Let $c_i=(-1)^i a_i\ge 0$ for $0\le i\le 2n$, so $c_0\ge c_1\le c_2\ge c_3\le \cdots \ge c_{2n-1} \le c_{2n}$ (*). We show that $\sum_{i=0}^{2n}c_ib_i\ge 0$ (with equality only for $c_i=0$ for all $0\le i\le 2n$) by strong induction on $n\ge0$. The base case is trivial, so suppose that $n\ge 1$ and the result is true for $0,\ldots, n-1$. Then by (*), there exists $0\le r\le n-1$ such that $c_i\ge c_{2r+1}$ for all $0\le i\le 2n$, whence \[\sum_{i=0}^{2n}c_ib_i = c_{2r+1}\sum_{k=0}^{2n}b_k + \sum_{i=0}^{2r}(c_i-c_{2r+1})b_i + \sum_{i=2r+2}^{2n}(c_i-c_{2r+1})b_i \ge 0\]by the inductive hypothesis and condition (3) for $(p,q)=(0,n)$, with equality iff $c_{2r+1}=0$ and $c_i-c_{2r+1}=0$ for all $0\le i\le 2n$, as desired.

Why is $c_{2r+1}\sum_{k=0}^{2n}b_k + \sum_{i=0}^{2r}(c_i-c_{2r+1})b_i + \sum_{i=2r+2}^{2n}(c_i-c_{2r+1})b_i \ge 0$ true? Thanks!

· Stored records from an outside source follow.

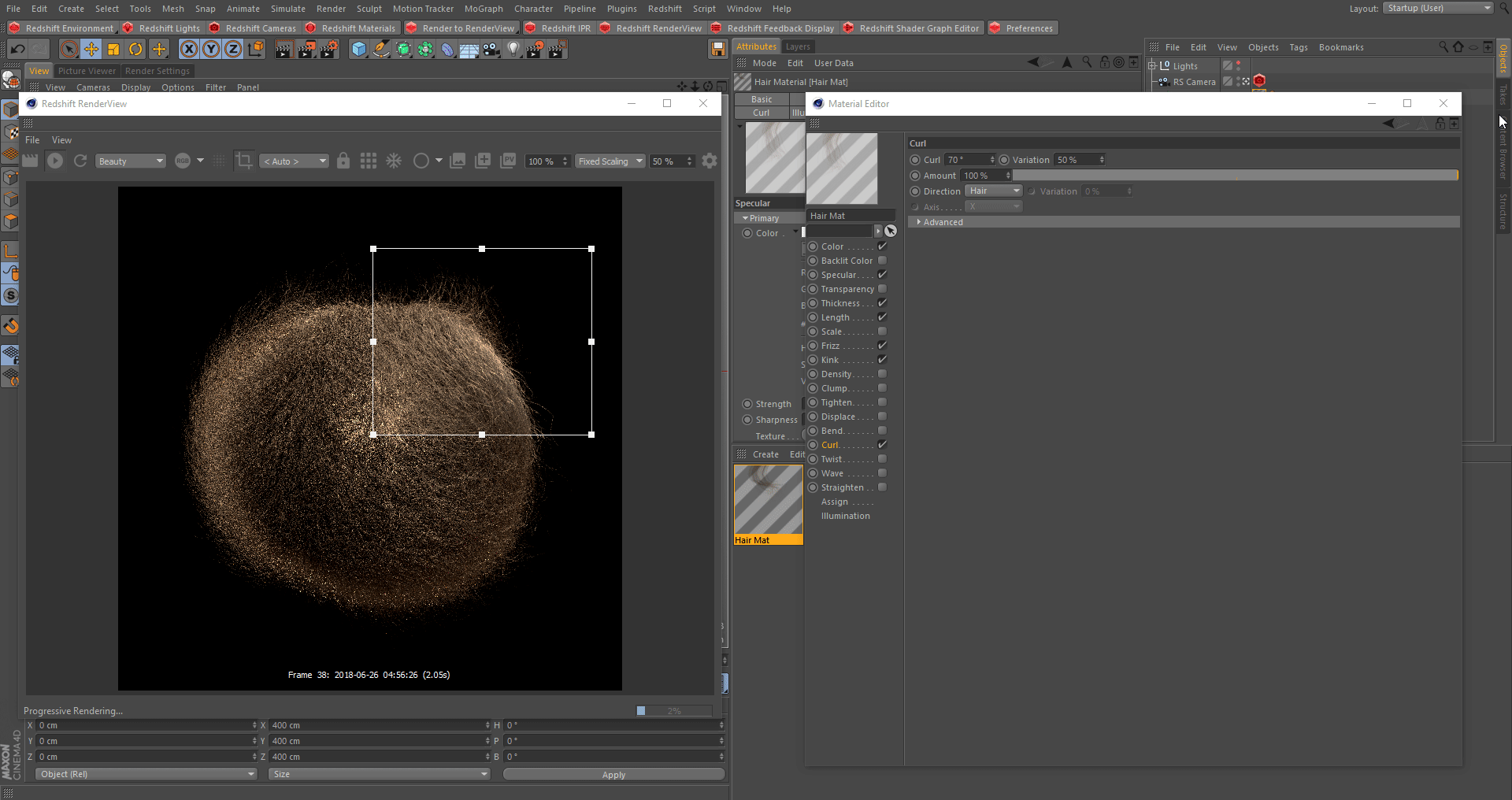1512x800 pixels.
Task: Select the Illumination channel entry
Action: (845, 517)
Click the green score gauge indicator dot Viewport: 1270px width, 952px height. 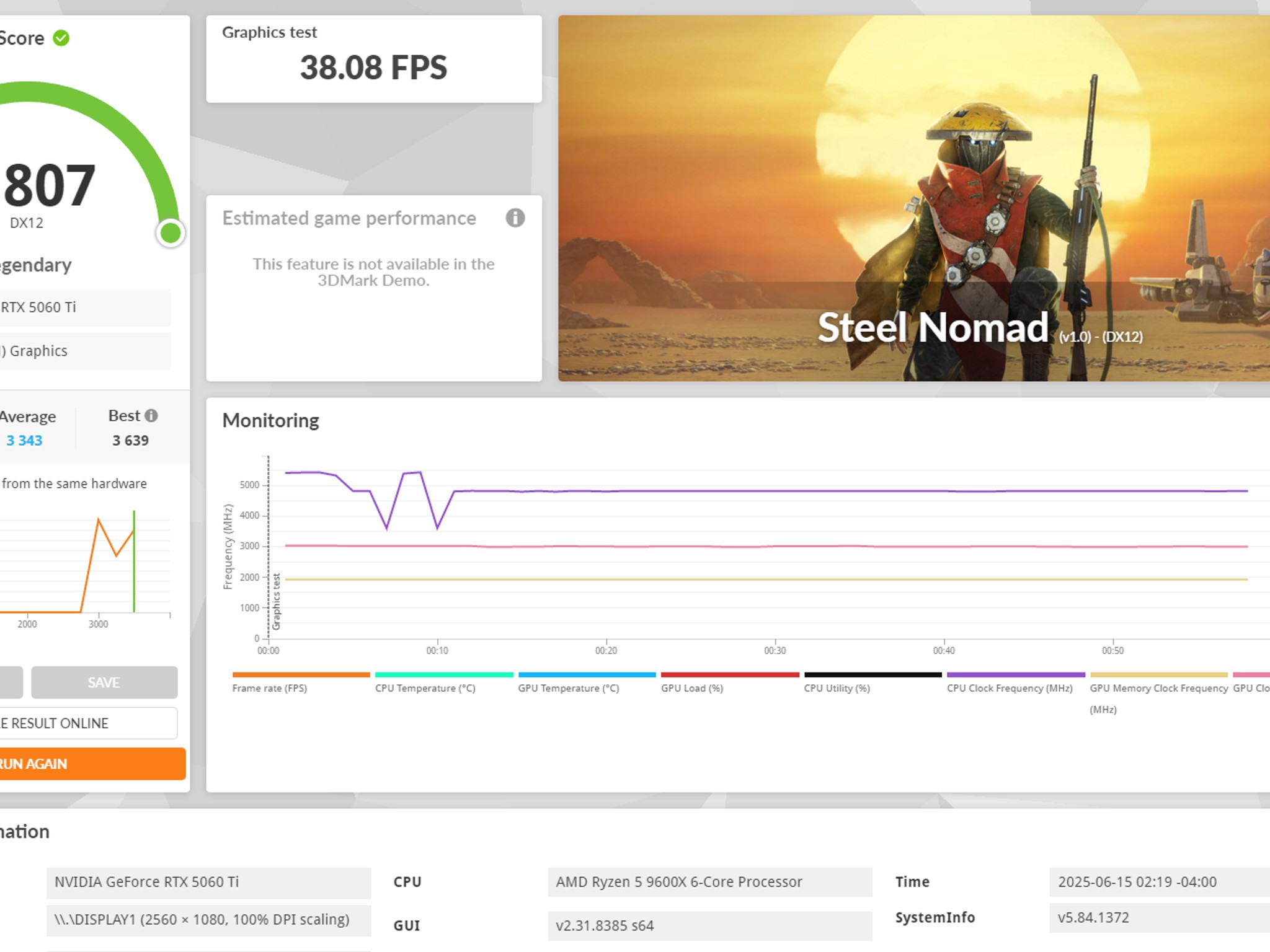[x=170, y=233]

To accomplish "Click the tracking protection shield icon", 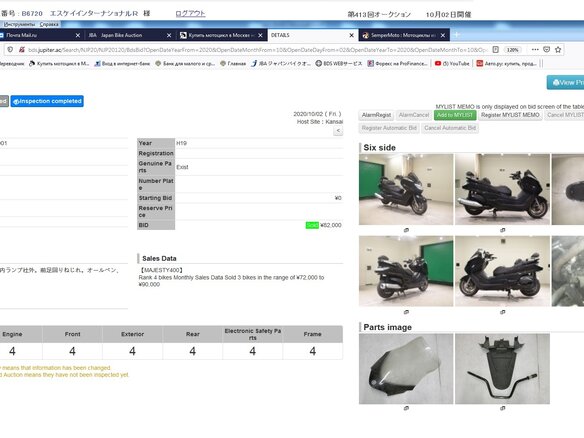I will click(10, 50).

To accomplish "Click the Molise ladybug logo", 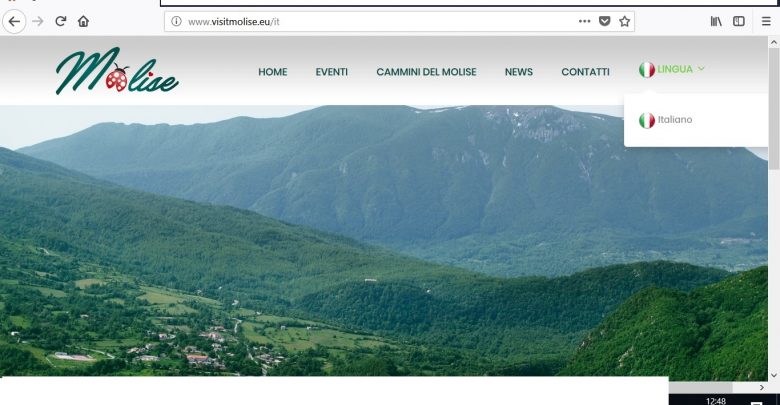I will pos(117,71).
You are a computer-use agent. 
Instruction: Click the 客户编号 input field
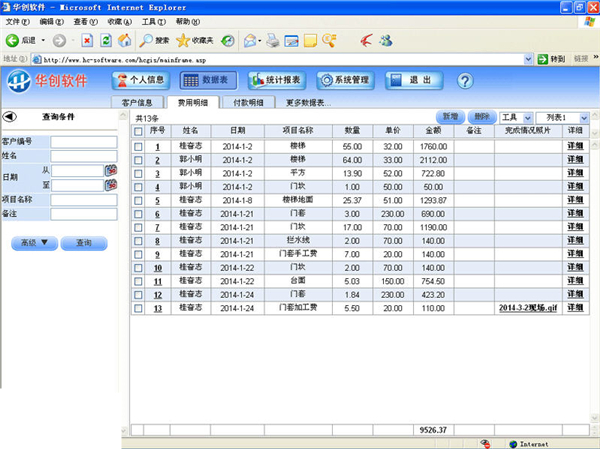coord(84,141)
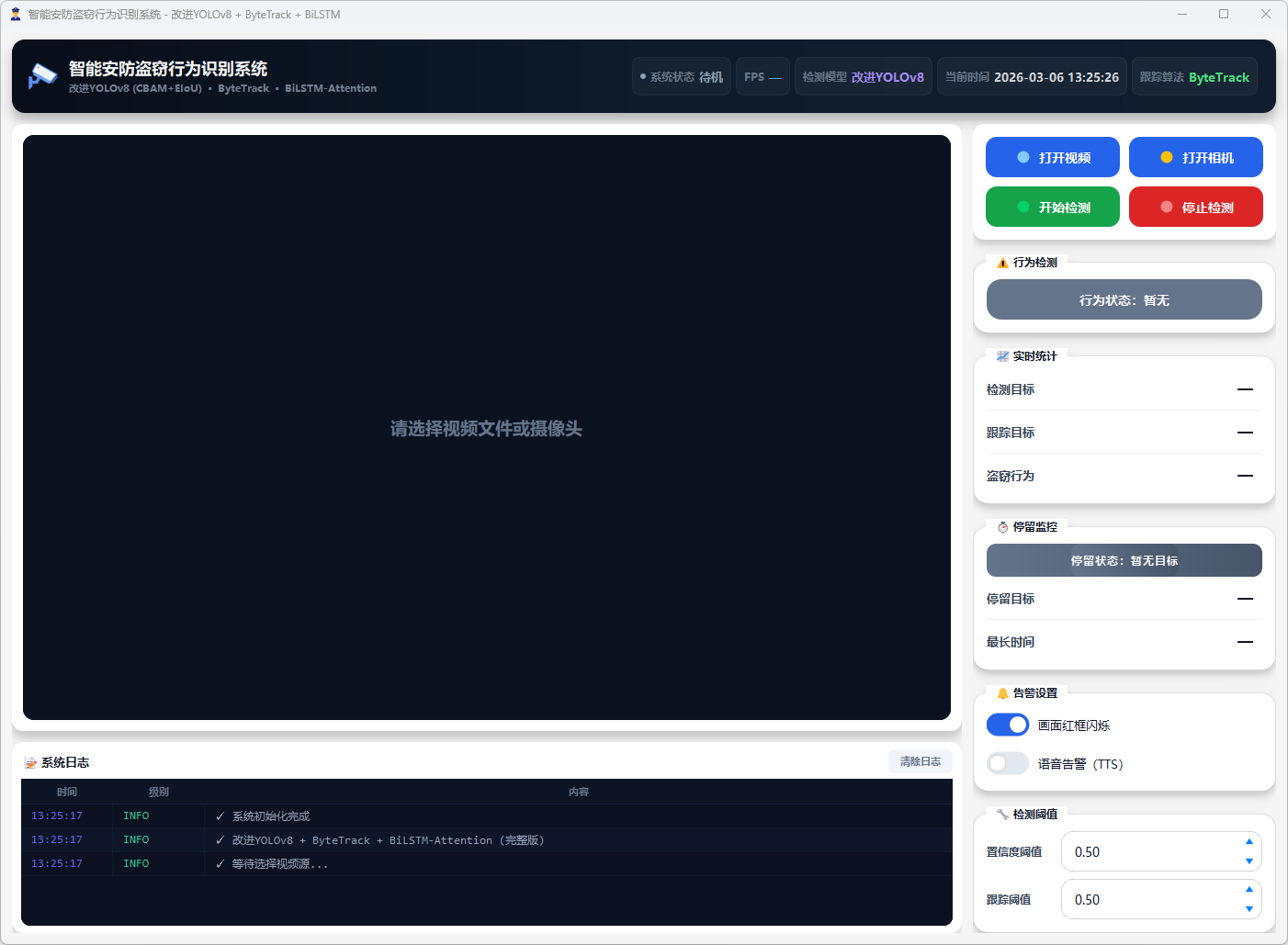Click the notepad icon beside 系统日志
The height and width of the screenshot is (945, 1288).
coord(30,763)
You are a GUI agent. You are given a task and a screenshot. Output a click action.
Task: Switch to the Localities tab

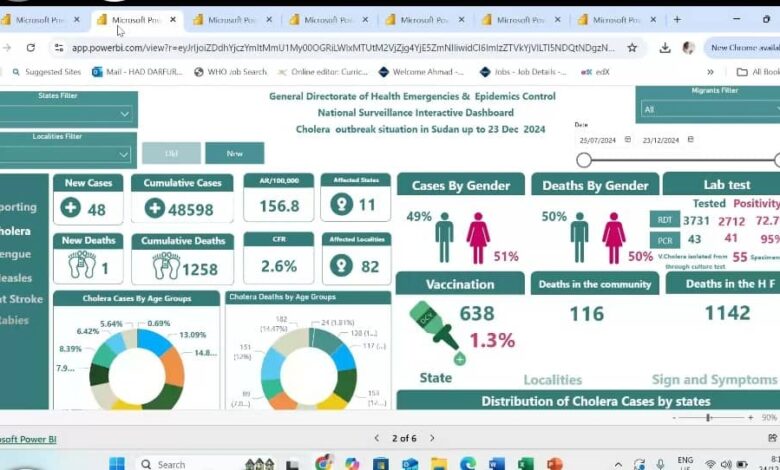[552, 380]
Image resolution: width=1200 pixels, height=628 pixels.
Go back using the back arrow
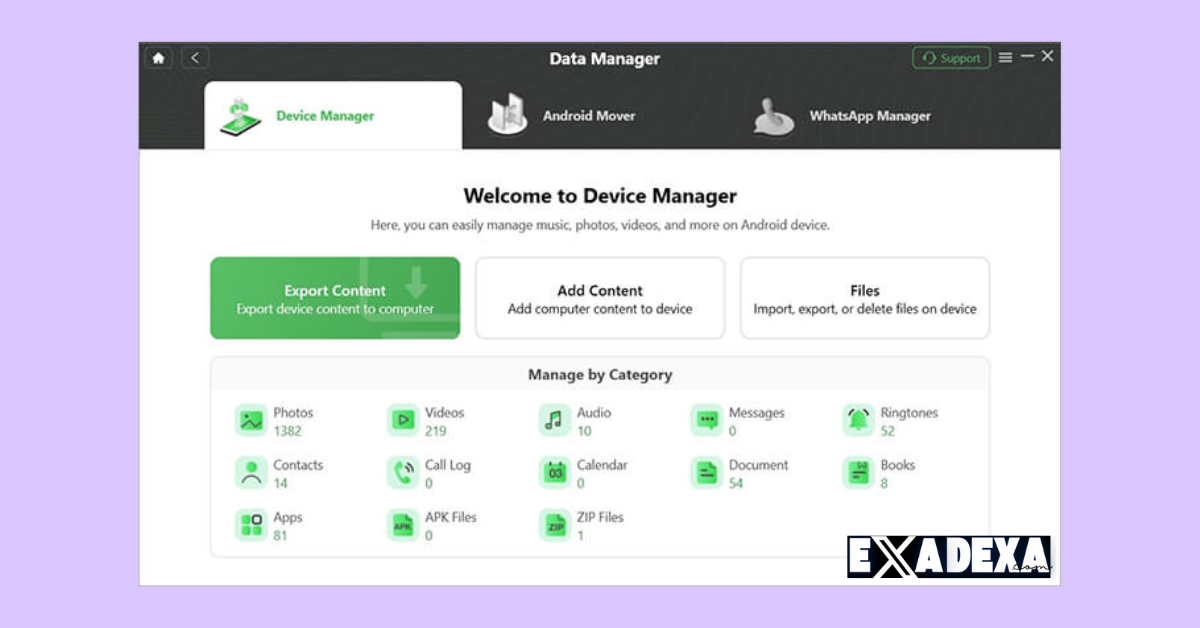pos(194,58)
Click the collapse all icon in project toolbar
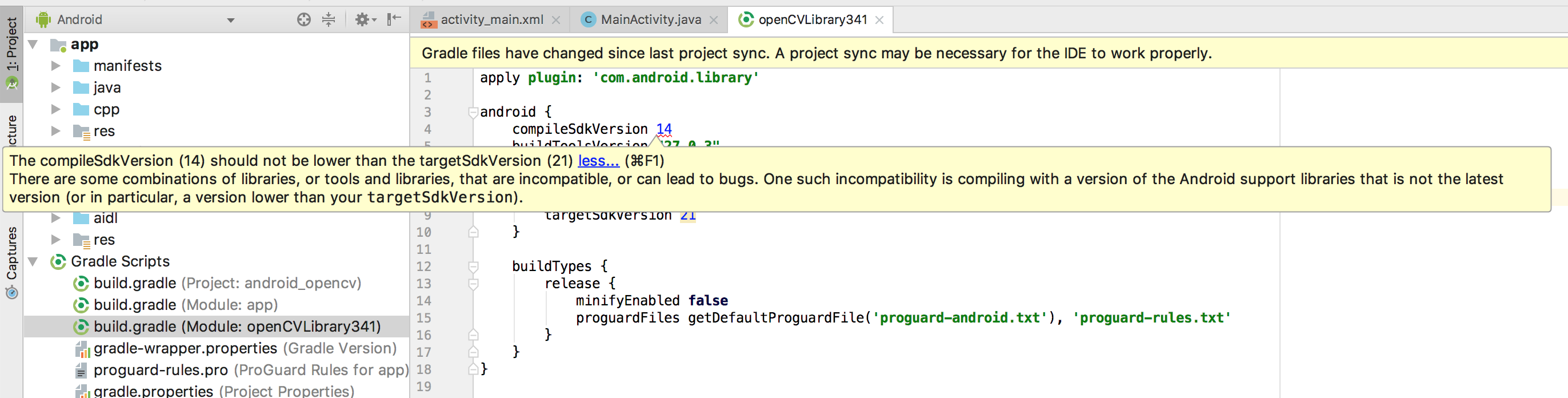Screen dimensions: 1568x398 [329, 19]
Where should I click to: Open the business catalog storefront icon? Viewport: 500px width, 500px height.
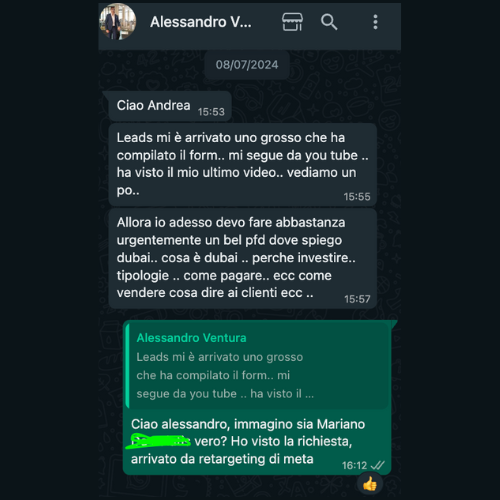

In this handout (P7), the condition $\sum_{k=2p}^{2q}b_k>0$ was replaced by $\sum_{k=2p}^{2q}b_k \ge 0$. So can someone please tell all the equality cases here, since there are also non-trivial equality cases (for example, here $a_0 = a_1 = a_2$ and $(b_0,b_1,b_2) = (1,-2,1)$.